**Directive**
Copy the listing below line for line, without changing anything.

====== Materials provided ======

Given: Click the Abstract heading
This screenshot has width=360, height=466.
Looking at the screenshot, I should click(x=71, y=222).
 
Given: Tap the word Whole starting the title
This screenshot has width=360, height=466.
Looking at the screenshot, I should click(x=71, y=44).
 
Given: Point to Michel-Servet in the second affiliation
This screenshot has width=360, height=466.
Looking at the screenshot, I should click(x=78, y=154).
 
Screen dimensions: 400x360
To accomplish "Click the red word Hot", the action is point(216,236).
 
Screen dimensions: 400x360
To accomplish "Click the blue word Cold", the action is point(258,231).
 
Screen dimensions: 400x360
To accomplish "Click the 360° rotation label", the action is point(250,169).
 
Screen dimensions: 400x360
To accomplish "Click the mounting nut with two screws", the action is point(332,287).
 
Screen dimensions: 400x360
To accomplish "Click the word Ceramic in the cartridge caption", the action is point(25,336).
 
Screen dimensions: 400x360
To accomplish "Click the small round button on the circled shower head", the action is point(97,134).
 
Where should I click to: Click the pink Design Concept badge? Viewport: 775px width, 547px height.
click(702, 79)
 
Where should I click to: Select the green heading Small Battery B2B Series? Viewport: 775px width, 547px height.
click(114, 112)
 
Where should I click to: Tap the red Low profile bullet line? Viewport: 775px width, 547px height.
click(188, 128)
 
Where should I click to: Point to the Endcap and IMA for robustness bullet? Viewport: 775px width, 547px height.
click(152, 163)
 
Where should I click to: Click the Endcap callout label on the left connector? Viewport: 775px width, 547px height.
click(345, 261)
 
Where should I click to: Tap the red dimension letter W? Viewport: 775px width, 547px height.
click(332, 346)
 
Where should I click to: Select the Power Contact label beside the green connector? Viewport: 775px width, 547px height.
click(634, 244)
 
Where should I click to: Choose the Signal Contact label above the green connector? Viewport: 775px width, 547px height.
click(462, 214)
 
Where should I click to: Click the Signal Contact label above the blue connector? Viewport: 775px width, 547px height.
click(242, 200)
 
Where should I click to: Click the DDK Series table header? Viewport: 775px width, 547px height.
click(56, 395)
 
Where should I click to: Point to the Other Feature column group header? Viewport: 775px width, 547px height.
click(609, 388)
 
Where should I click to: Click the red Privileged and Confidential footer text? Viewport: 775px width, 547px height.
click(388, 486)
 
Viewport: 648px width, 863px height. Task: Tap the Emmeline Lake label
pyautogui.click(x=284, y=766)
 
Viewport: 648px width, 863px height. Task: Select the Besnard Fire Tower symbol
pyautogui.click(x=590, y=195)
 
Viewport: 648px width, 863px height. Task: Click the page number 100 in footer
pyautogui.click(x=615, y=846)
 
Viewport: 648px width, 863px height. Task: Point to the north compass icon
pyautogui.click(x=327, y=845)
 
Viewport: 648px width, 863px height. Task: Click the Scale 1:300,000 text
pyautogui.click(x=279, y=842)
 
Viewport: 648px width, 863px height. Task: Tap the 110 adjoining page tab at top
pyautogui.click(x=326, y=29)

======

**Solution for this exercise**
Given: Click the Abstract heading
This screenshot has width=360, height=466.
Looking at the screenshot, I should click(x=71, y=222).
 
Given: Tap the word Whole starting the title
This screenshot has width=360, height=466.
Looking at the screenshot, I should click(x=71, y=44).
 
Given: Point to Michel-Servet in the second affiliation
This screenshot has width=360, height=466.
Looking at the screenshot, I should click(x=78, y=154).
 
Screen dimensions: 400x360
To accomplish "Click the red word Hot", the action is point(216,236).
 
Screen dimensions: 400x360
To accomplish "Click the blue word Cold", the action is point(258,231).
 
Screen dimensions: 400x360
To accomplish "Click the 360° rotation label", the action is point(250,169).
 
Screen dimensions: 400x360
To accomplish "Click the mounting nut with two screws", the action is point(332,287).
 
Screen dimensions: 400x360
To accomplish "Click the word Ceramic in the cartridge caption", the action is point(25,336).
 
Screen dimensions: 400x360
To accomplish "Click the small round button on the circled shower head", the action is point(97,134).
 
Where should I click to: Click the pink Design Concept badge? Viewport: 775px width, 547px height.
click(702, 79)
 
Where should I click to: Select the green heading Small Battery B2B Series? Viewport: 775px width, 547px height.
click(114, 112)
 
Where should I click to: Tap the red Low profile bullet line? Viewport: 775px width, 547px height.
click(188, 128)
 
Where should I click to: Point to the Endcap and IMA for robustness bullet? Viewport: 775px width, 547px height.
click(152, 163)
 
Where should I click to: Click the Endcap callout label on the left connector? Viewport: 775px width, 547px height.
click(345, 261)
 
Where should I click to: Tap the red dimension letter W? Viewport: 775px width, 547px height.
click(332, 346)
 
Where should I click to: Select the Power Contact label beside the green connector? Viewport: 775px width, 547px height.
click(634, 244)
 
Where should I click to: Choose the Signal Contact label above the green connector? Viewport: 775px width, 547px height.
click(462, 214)
 
Where should I click to: Click the Signal Contact label above the blue connector? Viewport: 775px width, 547px height.
click(242, 200)
 
Where should I click to: Click the DDK Series table header? Viewport: 775px width, 547px height.
click(56, 395)
 
Where should I click to: Point to the Other Feature column group header? Viewport: 775px width, 547px height.
click(609, 388)
 
Where should I click to: Click the red Privileged and Confidential footer text? Viewport: 775px width, 547px height.
click(388, 486)
 
Viewport: 648px width, 863px height. Task: Tap the Emmeline Lake label
pyautogui.click(x=284, y=766)
 
Viewport: 648px width, 863px height. Task: Select the Besnard Fire Tower symbol
pyautogui.click(x=590, y=195)
 
Viewport: 648px width, 863px height. Task: Click the page number 100 in footer
pyautogui.click(x=615, y=846)
 
Viewport: 648px width, 863px height. Task: Point to the north compass icon
pyautogui.click(x=327, y=845)
 
Viewport: 648px width, 863px height. Task: Click the Scale 1:300,000 text
pyautogui.click(x=279, y=842)
 
Viewport: 648px width, 863px height. Task: Tap the 110 adjoining page tab at top
pyautogui.click(x=326, y=29)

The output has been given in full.